What Recovery Looks Like
How the surgery is performed affects how quickly you recover. There are three main surgical approaches:
- Vaginal or laparoscopic hysterectomy: Done through small incisions or through the vagina with no visible external cuts. Recovery takes about two to four weeks.
- Robotic-assisted hysterectomy: Uses laparoscopic tools guided by a robotic system. Recovery is similar to laparoscopic, roughly two to four weeks.
- Abdominal (open) hysterectomy: Requires a larger incision in the abdomen. Recovery takes up to six weeks.

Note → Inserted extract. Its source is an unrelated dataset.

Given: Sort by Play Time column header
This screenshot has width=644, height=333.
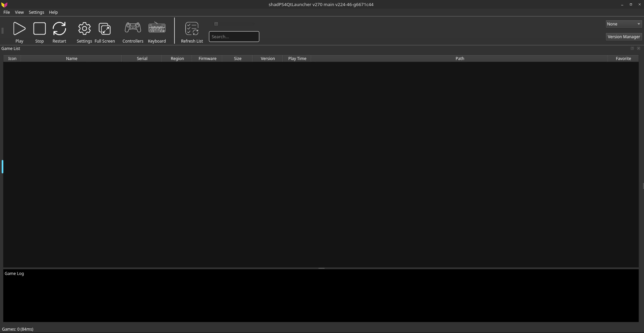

Minimally invasive approaches are preferred whenever possible because they involve less pain, less blood loss, and shorter hospital stays. Open surgery is sometimes necessary for very large uteruses, extensive scar tissue from prior surgeries, or certain cancers.
Ovary Removal and Long-Term Health
One of the most important decisions surrounding hysterectomy is whether the ovaries are also removed. Removing both ovaries (bilateral oophorectomy) instantly triggers menopause regardless of your age, ending the body’s main production of estrogen. This matters for long-term health.
Research on long-term outcomes found that women who had both ovaries removed before age 45 had a 44% higher risk of dying from cardiovascular disease compared to women who kept their ovaries. The risk was even more pronounced in women who didn’t take estrogen therapy afterward: their cardiovascular mortality risk nearly doubled. Women who did take estrogen through at least age 45 did not show this increased risk, suggesting that hormone replacement can offset much of the danger.
For women over 45, or those with a strong family history of ovarian cancer, removing the ovaries may make sense to eliminate cancer risk. For younger women without that risk profile, keeping the ovaries preserves natural hormone production and its protective effects on the heart and bones. This is a conversation worth having in detail with your surgeon before the procedure, because it shapes your health for decades afterward.